A few days ago United Kingdom Prime Minister Theresa May stood outside her residence in Downing Street and gave a series of reasons for her spectacular about face in calling an early General Election for June 8.
She said that although the country was coming together after last year’s vote to leave the European Union, Parliament was not.
Labour had threatened to vote against a deal reached with the European Union.
The Liberal Democrats would grind the business of Government to a standstill.
The Scottish National Party would vote against the legislation that formally repealed the UK’s membership of the European Union.
The “unelected” House of Lords had vowed to fight Brexit “every step of the way”.
Every one of these statements is wrong — a series of red herrings put up in an attempt to disguise the Prime Minister’s real agenda — a blatant grab for more power.
Firstly, the country is not coming together on the issue of leaving the European Union. It is true that a recent poll put support for EU membership slightly down from the June, 2016 referendum total of 48.1 per cent, but this is hardly surprising given the stream of Brexit rhetoric that has been spewing from Ministers in the months since
“It’s all over”; “there’s no going back” has been the steady drumbeat from the Government, backed by hysterical headlines from the pro-Brexit media, more or less accusing anyone of treason for daring to question the wisdom of what is happening.
In view of this shameful harassment, it is surprising that the pro-EU lobby still stands solid at around 45 per cent.
As the main Opposition party, Labour has constantly said that it respects the referendum result, but reserves the right to criticise and seek to amend aspects of the final negotiated deal, if it feels that it is not in the country’s best interests.
That is what opposition parties do in a democracy, and it would be a disgrace if Labour Leader Jeremy Corbyn were to meekly accept in advance whatever outcome is negotiated in Brussels.
The Liberal Democrats have indeed said they want to examine the final EU exit deal line by line, but with nine members in a 650-strong House of Commons, they were hardly in a position to hold up the legislation for long.
And anyway, is it not right that the most historic (and dangerous) decision taken by Parliament since World War II should be debated at length. What are days or even weeks of delay against the years of regret that a wrong decision would inevitably bring?
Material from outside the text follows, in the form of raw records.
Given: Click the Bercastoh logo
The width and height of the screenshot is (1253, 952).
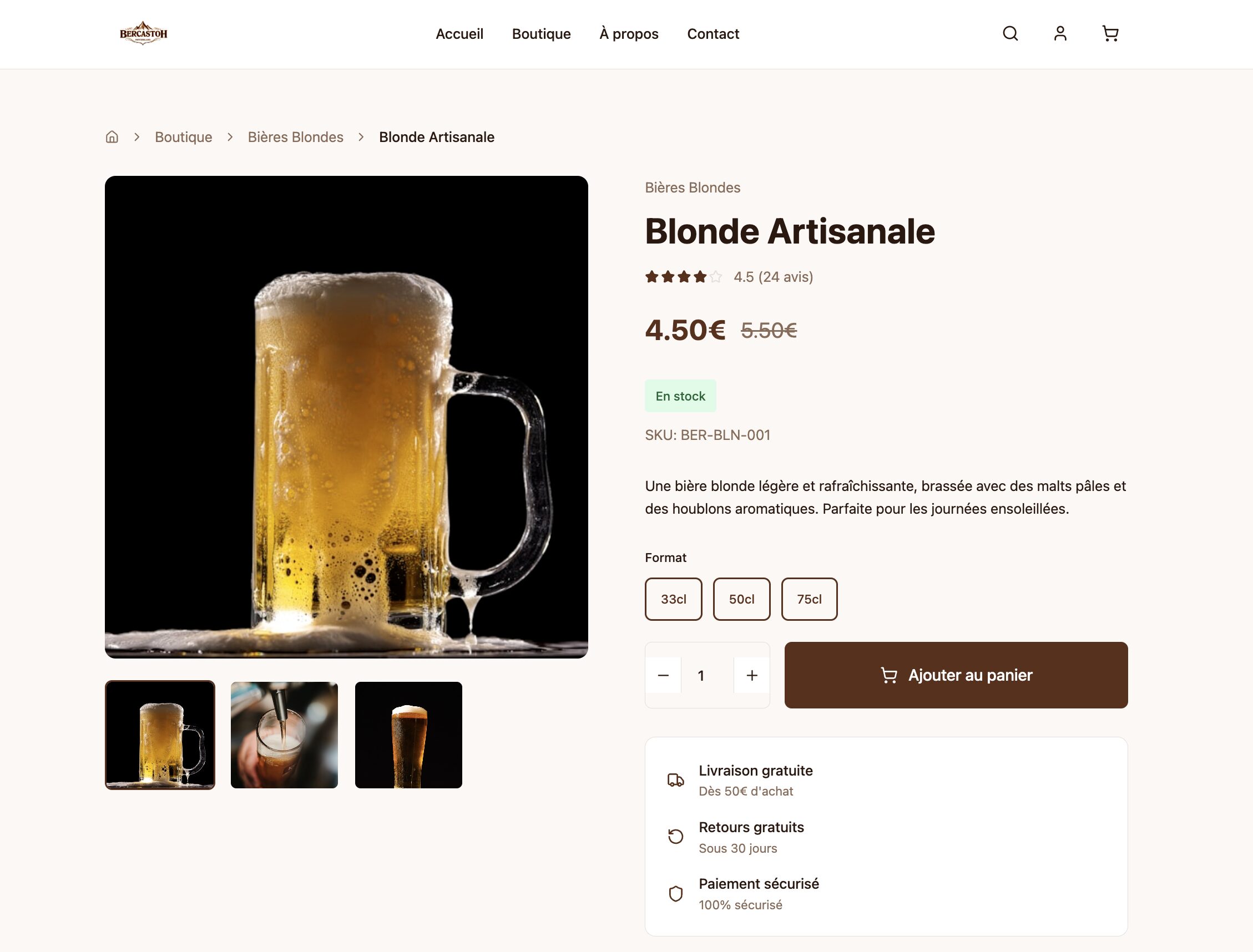Looking at the screenshot, I should tap(143, 34).
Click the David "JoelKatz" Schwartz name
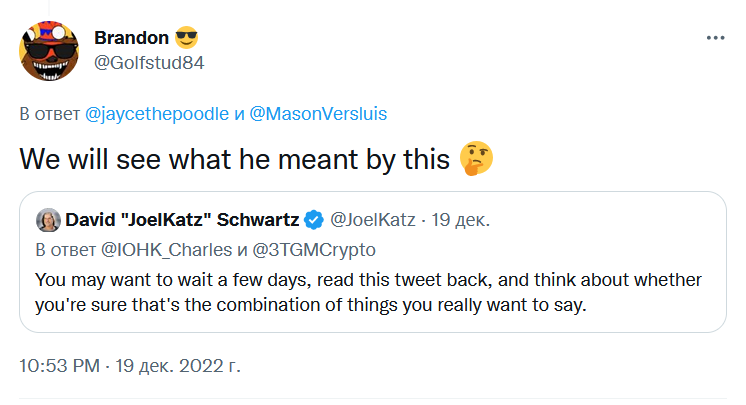The width and height of the screenshot is (746, 405). tap(182, 219)

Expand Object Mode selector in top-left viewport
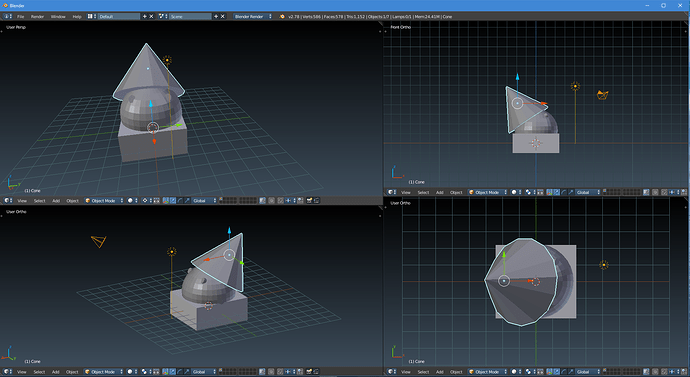(x=104, y=201)
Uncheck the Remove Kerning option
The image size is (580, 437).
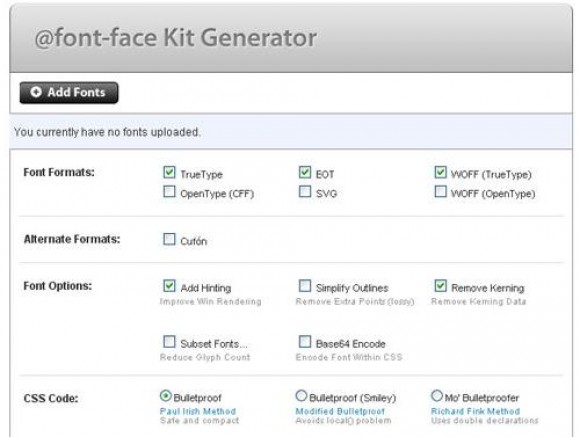pos(440,286)
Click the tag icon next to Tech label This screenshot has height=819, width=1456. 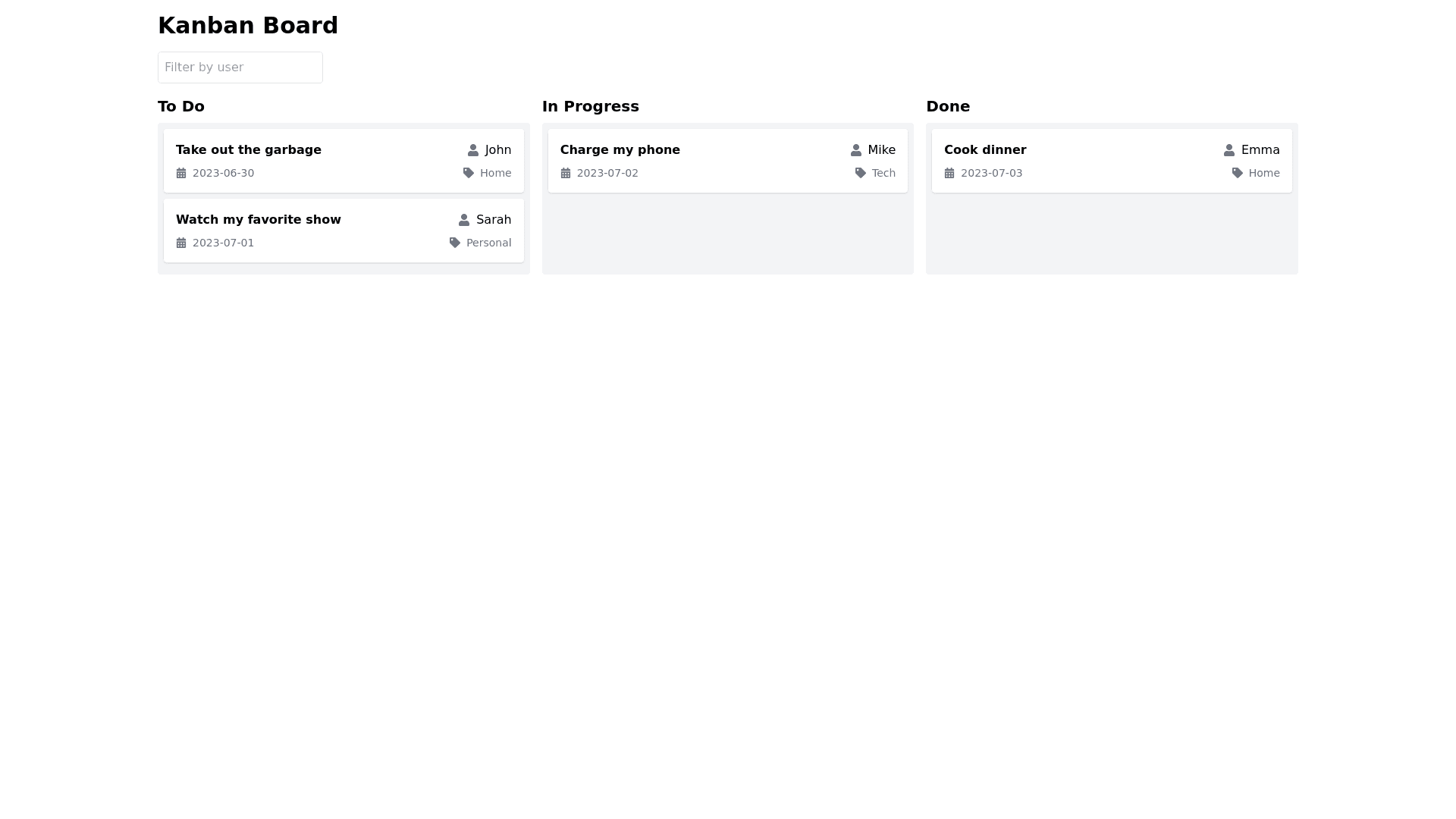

This same reasoning applies to the Scottish Nationalists who rightfully must represent their constituency that voted strongly to remain in the EU only to see its vote overwhelmed by England. The party currently holds almost all the Scottish seats and given the anger over May’s refusal to grant an independence referendum, then announcing a General Election they did not want, nothing is likely to change.
Finally to the House of Lords: May stressed it is an unelected chamber as if she had just found that out on the way to the podium. The Lords have been unelected in all the centuries of their existence. They are a good deal more democratic now than in the days when membership was the hereditary right of a privileged few.
Membership today is mostly through appointment by the Monarch on the recommendation of the Government. People of many walks of life are members — politicians, judges, academics, scientists, sports people, public servants.
Its task is to act as a house of review of Government legislation and it can recommend amendments, but in the end it has to bow to the will of a determined lower House of Commons.
Thus it is completely false for May to blame the Lords and the Opposition parties as the reasons she called a General Election. There was absolutely nothing that could not have been achieved though her current majority of 17 in the House of Commons.
What she and her shadowy coterie of advisers did see was the main Labour Opposition locked in a civil war over its leadership and trailing the Conservatives by something like 20 per cent in the polls — and the chance of a landslide victory that would make Parliament almost an irrelevance in future negotiations with Brussels.
There are some disturbing features emerging about May’s leadership — her constant use of the personal pronoun “I have a Government to run”; “I will take this to Brussels”, and the possessive “my Government” used endlessly.
It was present even in her election announcement: “Every vote for the Conservatives will make me stronger when I negotiate for Britain with the Prime Ministers, Presidents and Chancellors of the European Union.”
It should be remembered that only a Supreme Court ruling stopped the Prime Minister from by-passing Westminster completely and then only after a vigorous defence of this patently anti-democratic position during a failed appeal.
Supporting Remain during the referendum campaign, May switched sides with all the fanaticism of a convert and has relentlessly rammed home the Brexit message ever since. With a substantially increased majority on June 8 she will be able to ride over the opposition on any deal she could make, however rigorous the terms might be, as she hurries towards her place in history as the leader who took the nation out of the EU.
Of course history will judge her, and in the fullness of time that judgement might be harsh, but like all politicians, as opposed to statesmen, her vision is myopic and she cares only for the moment.